Documenting terminology takes time and money. Terminology management pays off down the road by saving time and ensuring accuracy in the future. The presenter will describe ways to harvest single and multiword terms and to rationalize the documentation of contexts to jumpstart the creation of termbases. An examination of the relative criticality of types of terminology in a given environment will provide guidelines on which sets of terms to document and how to utilize resources. Strategies for filtering and distributing terminology will highlight best practices for language services providers, teams, and other kinds of work groups.


TRM-2 Quick and Dirty: Terminology Management for the Impatient
Naomi J. Sutcliffe de Moraes
(Friday, 2:00pm-3:00pm; All Levels; Presented in: English)

Do you note every term pair you spend more than 60 seconds researching? If not, you are not taking full advantage of your time and resources. You should never have to research the same term twice. The best terminology tool for you depends on what kind of work you do, so no one solution is a best fit for everyone. The presenter will demonstrate how to store your terminology quickly so it will not slow you down. Ways to convert existing glossaries into a flexible format and how to access your terminology quickly—whatever your budget—will also be discussed.


TRM-3 CANCELLED
TBX: Fun Stuff
Laura Di Tullio
(Friday, 3:30pm-4:30pm; All Levels; Presented in: English)




Varia
Click on the speaker name to view bio.

V-1 Bust Stress, Boost Productivity, and Feel Fabulous: Five Fun, Low-Cost Ways to Give Yourself the Gift of Fitness
Amanda B. Ennis
(Saturday, 8:30am-9:30am; All Levels; Presented in: English)

After learning and doing some quick business-suit-friendly stress-busting exercises together, participants will talk about simple, low-cost beginner-friendly ways to begin exercising. This session will also include general tips on how to avoid burnout and injury as well as testimonials from fellow translators who have already taken the plunge and realized amazing benefits! Handouts with more detailed information will be provided—prepare to be inspired!

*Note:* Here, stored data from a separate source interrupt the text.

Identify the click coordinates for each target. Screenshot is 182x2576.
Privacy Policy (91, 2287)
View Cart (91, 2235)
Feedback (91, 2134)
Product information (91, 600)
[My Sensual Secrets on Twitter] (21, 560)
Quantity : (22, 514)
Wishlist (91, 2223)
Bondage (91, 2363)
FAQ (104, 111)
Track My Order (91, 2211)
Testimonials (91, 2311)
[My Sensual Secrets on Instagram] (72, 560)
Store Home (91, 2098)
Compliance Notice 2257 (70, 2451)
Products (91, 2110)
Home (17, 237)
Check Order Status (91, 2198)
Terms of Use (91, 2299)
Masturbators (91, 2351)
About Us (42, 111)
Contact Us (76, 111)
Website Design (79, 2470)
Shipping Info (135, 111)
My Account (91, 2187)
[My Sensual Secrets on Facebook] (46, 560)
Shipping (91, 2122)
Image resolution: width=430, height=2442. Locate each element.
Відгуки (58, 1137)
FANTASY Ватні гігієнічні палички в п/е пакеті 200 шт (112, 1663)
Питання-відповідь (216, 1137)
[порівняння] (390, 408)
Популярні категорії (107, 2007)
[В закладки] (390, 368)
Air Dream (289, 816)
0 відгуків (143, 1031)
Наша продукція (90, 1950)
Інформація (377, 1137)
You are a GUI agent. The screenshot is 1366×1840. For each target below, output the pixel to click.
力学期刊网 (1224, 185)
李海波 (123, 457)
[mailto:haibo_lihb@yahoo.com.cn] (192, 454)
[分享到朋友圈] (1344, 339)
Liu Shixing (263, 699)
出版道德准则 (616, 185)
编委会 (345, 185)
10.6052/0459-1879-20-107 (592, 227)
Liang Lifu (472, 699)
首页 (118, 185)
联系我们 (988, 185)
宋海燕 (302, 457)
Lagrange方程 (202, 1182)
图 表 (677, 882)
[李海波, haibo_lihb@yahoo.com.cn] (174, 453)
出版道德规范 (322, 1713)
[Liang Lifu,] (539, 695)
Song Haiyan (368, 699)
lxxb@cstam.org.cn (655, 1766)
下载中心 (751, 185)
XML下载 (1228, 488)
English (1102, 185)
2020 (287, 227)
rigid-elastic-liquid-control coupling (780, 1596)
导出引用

V-2 Stress Busters for Interpreters
Julie P. Burns
(Saturday, 3:30pm-4:30pm; All Levels; Presented in: English)

Health care interpreters face multiple sources of stress, which can affect job performance and long-term health and well-being. Stress can affect concentration, memory, and the ability to handle the mentally strenuous complexity of language conversion. In this session, you will learn and practice simple and powerful techniques to change your stress responses before they become a problem. Drawing from the ancient healing art of Jin Shin Jyutsu and the latest insights from Quantum Physics and HeartMath, you will leave this session empowered to care for yourself so that you can avoid burnout and enjoy your role as a health care interpreter.